Restrict the output to the lines below starting at the one that contains "Click the waterfront" and ending at the one that contains "Click the My workspace breadcrumb in header", and restate them word for word, both ends included.

** INPUT MATERIAL follows **

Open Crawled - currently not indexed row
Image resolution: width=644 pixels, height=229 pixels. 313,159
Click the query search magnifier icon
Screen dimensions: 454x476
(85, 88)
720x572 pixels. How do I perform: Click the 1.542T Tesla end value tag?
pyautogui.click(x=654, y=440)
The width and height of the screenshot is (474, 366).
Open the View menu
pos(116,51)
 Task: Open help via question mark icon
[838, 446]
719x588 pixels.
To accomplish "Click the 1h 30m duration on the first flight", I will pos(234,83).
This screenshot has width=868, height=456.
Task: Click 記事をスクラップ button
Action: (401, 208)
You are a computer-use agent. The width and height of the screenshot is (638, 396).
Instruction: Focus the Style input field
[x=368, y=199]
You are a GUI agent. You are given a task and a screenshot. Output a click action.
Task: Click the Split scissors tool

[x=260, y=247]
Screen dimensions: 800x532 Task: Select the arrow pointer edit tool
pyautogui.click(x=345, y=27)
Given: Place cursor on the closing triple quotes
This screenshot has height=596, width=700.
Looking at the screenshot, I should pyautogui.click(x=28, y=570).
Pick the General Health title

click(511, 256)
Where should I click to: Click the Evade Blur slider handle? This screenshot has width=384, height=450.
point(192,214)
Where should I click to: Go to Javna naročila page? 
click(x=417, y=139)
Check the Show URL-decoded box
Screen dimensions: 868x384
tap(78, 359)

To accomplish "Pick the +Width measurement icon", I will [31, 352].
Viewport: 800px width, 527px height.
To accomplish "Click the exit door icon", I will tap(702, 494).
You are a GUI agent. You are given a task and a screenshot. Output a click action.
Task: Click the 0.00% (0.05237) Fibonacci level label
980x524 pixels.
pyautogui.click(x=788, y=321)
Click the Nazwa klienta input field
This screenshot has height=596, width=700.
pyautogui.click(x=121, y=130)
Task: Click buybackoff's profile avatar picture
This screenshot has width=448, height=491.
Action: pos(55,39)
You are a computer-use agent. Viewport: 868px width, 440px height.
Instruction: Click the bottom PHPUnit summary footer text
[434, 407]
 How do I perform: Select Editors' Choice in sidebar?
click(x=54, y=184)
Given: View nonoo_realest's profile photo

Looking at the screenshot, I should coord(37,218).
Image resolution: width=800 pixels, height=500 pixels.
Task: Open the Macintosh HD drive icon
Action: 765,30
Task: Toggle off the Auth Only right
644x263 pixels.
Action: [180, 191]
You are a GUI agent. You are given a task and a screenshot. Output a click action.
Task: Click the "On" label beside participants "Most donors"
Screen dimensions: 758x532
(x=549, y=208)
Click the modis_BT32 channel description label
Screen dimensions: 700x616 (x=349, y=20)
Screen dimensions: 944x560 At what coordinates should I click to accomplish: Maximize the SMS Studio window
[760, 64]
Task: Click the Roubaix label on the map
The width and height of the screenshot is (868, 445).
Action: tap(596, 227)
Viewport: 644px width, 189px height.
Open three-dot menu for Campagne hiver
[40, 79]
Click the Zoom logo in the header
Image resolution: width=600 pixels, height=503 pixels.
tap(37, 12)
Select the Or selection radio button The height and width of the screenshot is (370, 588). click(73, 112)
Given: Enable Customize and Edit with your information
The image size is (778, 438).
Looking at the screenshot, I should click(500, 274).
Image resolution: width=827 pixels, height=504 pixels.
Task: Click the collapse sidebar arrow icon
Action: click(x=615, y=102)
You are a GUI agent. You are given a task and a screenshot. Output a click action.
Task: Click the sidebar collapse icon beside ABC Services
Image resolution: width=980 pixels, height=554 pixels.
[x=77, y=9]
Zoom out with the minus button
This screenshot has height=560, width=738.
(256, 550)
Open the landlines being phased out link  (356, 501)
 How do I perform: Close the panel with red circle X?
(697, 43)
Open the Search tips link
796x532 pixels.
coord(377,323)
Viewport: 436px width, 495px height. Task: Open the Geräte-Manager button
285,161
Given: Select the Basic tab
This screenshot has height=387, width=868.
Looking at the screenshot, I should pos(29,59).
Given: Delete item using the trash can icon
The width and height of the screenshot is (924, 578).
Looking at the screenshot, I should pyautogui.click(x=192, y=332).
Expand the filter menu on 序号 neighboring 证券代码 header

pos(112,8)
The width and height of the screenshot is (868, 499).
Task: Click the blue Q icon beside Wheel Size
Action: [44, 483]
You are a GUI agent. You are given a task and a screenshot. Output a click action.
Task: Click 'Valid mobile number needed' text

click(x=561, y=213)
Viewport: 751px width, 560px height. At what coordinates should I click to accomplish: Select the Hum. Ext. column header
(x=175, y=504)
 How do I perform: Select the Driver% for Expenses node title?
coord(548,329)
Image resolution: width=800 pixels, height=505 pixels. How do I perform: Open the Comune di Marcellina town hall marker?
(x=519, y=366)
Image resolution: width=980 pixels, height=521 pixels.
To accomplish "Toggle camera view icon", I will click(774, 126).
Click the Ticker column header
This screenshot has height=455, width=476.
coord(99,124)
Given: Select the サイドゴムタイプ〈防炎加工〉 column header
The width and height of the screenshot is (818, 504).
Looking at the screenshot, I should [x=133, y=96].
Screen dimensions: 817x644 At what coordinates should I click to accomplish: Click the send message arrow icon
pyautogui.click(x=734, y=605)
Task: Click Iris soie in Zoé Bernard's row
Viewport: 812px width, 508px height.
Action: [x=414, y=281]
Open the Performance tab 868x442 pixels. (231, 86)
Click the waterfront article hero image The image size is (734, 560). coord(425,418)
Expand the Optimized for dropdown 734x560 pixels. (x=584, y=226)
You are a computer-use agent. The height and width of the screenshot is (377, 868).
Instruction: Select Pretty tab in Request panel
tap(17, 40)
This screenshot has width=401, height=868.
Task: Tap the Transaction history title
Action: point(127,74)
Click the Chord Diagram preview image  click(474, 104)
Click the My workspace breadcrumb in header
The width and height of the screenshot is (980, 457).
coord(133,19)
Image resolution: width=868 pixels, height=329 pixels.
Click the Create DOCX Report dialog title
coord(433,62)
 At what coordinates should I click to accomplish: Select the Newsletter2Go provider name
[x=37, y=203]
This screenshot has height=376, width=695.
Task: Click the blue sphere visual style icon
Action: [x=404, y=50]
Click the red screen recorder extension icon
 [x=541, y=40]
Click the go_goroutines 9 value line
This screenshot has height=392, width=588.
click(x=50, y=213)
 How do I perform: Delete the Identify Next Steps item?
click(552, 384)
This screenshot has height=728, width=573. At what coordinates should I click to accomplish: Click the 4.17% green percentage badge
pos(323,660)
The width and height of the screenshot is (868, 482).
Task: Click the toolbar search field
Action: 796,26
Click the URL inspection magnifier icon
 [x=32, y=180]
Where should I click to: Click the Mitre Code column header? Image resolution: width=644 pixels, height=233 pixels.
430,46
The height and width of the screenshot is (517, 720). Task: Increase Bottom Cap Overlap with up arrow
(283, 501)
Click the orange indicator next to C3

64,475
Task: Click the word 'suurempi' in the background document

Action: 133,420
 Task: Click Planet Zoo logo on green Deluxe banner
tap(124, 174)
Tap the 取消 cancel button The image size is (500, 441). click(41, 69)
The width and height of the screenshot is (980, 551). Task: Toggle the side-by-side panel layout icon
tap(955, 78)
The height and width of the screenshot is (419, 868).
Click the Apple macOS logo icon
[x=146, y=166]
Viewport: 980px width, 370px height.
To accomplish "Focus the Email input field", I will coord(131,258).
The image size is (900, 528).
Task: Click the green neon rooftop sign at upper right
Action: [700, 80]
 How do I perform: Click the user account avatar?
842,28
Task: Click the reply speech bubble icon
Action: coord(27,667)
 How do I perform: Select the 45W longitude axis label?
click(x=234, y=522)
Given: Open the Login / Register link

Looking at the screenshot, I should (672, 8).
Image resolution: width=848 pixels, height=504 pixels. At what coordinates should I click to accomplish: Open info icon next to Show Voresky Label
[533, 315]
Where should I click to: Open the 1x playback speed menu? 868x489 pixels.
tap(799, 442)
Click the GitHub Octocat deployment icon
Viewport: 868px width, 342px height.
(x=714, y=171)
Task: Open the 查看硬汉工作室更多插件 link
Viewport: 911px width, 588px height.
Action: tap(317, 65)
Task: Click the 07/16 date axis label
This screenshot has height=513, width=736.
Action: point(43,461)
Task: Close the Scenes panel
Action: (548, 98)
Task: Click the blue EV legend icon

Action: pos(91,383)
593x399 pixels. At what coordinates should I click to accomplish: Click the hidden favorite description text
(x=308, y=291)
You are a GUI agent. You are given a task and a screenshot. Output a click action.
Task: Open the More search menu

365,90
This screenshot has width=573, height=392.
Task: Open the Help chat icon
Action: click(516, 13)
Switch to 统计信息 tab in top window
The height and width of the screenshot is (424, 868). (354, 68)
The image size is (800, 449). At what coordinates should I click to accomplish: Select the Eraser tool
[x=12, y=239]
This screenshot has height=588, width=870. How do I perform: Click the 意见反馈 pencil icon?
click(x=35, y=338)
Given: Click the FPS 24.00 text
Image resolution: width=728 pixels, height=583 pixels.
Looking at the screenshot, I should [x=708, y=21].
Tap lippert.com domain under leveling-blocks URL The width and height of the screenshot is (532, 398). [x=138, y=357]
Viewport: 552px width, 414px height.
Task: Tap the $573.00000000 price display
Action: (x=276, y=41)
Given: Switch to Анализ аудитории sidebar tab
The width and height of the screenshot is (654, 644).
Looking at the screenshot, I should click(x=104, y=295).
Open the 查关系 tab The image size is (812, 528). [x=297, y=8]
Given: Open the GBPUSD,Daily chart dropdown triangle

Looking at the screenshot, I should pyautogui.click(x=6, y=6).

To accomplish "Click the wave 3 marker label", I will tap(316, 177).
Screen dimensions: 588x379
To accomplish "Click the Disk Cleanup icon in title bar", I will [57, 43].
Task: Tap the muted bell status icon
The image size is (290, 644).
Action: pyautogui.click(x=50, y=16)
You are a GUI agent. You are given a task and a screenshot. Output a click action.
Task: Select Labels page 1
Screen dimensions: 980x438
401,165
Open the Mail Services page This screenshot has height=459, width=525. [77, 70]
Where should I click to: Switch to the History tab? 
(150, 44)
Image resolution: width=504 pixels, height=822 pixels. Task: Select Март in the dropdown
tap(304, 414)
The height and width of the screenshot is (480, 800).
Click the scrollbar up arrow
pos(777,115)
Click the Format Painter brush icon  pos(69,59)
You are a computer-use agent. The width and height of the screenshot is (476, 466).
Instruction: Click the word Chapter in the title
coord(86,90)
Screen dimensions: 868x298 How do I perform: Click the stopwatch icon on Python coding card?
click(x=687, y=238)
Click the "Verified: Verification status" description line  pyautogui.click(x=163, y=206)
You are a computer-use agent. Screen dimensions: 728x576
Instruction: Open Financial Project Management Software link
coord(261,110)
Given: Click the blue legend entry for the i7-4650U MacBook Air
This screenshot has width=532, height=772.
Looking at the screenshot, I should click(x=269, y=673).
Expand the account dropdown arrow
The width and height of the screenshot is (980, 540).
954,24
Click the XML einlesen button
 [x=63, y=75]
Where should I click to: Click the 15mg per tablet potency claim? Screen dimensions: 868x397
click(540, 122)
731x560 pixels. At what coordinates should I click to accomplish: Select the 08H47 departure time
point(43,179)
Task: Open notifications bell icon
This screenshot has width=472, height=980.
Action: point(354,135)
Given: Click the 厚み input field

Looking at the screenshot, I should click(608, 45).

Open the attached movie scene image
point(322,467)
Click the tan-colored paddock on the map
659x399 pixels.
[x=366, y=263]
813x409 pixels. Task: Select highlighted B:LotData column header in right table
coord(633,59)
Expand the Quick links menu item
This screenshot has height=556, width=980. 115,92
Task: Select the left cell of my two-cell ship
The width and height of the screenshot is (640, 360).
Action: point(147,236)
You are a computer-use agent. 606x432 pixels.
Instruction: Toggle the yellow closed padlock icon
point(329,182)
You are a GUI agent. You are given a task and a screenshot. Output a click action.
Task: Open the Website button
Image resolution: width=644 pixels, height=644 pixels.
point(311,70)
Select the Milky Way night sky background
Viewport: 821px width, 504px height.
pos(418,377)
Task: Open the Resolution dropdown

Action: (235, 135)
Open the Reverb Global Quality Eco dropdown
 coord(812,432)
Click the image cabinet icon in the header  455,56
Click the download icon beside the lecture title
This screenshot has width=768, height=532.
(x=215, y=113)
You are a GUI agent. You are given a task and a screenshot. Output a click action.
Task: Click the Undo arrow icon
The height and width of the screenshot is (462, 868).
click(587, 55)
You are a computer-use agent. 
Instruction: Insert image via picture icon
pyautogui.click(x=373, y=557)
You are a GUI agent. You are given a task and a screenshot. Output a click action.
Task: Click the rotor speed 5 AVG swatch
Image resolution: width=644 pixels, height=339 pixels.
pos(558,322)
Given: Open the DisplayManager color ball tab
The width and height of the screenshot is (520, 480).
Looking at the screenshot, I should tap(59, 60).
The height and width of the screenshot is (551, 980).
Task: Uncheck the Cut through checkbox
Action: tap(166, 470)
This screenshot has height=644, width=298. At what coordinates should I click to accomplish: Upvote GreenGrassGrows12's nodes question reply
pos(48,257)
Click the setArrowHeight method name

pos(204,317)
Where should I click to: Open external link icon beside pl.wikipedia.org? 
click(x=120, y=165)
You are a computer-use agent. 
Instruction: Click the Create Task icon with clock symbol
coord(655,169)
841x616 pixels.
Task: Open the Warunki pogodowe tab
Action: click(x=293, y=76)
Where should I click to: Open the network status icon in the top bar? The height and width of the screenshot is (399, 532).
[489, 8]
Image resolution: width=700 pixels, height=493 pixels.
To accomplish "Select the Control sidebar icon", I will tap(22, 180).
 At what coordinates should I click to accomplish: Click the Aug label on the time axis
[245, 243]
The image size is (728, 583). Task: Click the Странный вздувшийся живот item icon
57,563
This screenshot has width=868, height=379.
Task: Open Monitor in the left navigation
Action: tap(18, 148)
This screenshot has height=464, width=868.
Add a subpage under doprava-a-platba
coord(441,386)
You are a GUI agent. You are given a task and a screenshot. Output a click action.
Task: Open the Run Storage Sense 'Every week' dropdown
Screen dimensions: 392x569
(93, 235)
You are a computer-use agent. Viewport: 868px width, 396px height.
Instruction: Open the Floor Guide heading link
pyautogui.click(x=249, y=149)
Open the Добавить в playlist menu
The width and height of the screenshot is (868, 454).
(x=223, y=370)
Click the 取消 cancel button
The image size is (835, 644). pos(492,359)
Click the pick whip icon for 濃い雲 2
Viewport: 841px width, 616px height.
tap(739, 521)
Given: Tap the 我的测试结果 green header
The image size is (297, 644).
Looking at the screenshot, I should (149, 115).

** End of INPUT MATERIAL **

◆ RESULT:
Click the waterfront article hero image The image size is (734, 560). coord(425,418)
Expand the Optimized for dropdown 734x560 pixels. (x=584, y=226)
You are a computer-use agent. The height and width of the screenshot is (377, 868).
Instruction: Select Pretty tab in Request panel
tap(17, 40)
This screenshot has width=401, height=868.
Task: Tap the Transaction history title
Action: point(127,74)
Click the Chord Diagram preview image  click(474, 104)
Click the My workspace breadcrumb in header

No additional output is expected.